Cumplió cinco años a las dos semanas de llegar y festejó entre nuevos amigos solidarios, recibiendo una pelota de fútbol de parte de uno de los nuevos “tíos” que lo hizo hincha de River por mucho tiempo. Creció siendo muy buena gente. Fue un niño sano y un adolescente típico. Le robó el auto a su padre antes de tener permiso y escribió poemas cada vez que alguien le rompió el corazón. Con esfuerzo mantuvo y cultivó su manejo del castellano ya que era la única manera de continuar la comunicación con su familia y amigos de Argentina. Lo logró y hoy es totalmente bilingüe.

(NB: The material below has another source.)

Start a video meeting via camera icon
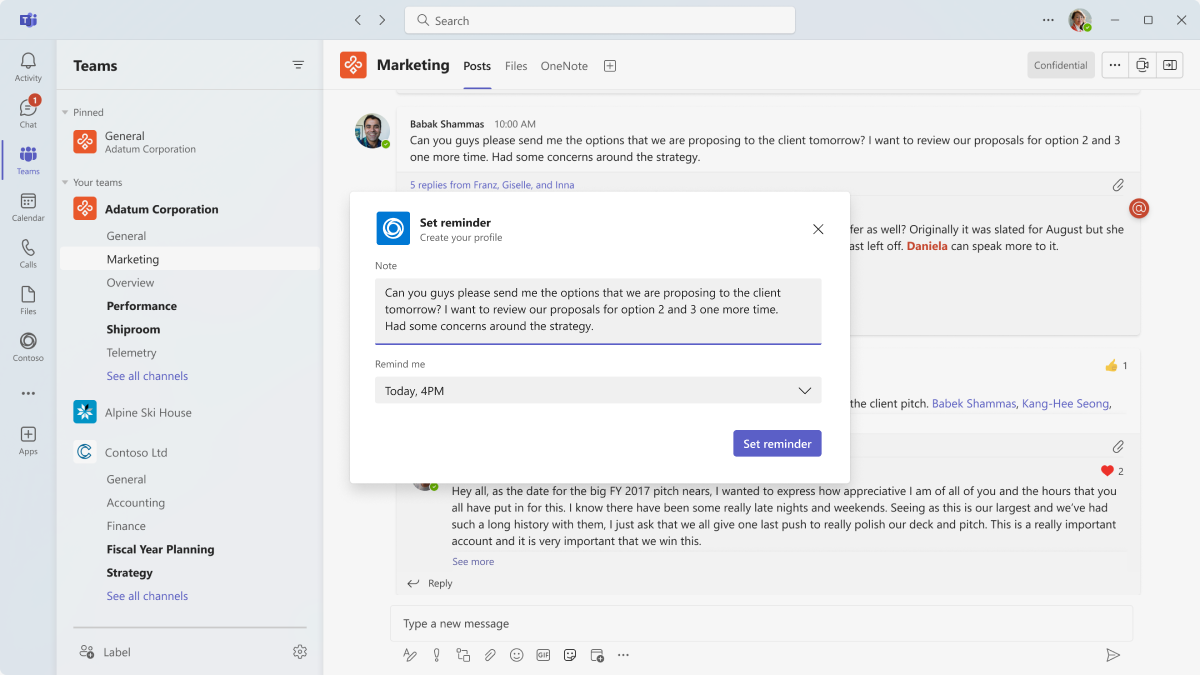 [1142, 65]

Enfrentó su propio exilio con extrema madurez y bastante consideración hacia nosotros. Hoy es padre de dos hijos que nos maravillan y compañero de una mujer atípica que lo quiere y valora. Es abogado y trabaja para mejorar las posibilidades de justicia de aquellos que no las tienen.
Todo esto me hace sentir que pudimos. Que no nos venció el odio ni nos aniquiló el encierro. Trataron pero no pudieron destruirnos. Y hoy seguimos queriendo un mundo más justo. Seguimos buscando verdades. Seguimos construyendo nuestra historia en libertad".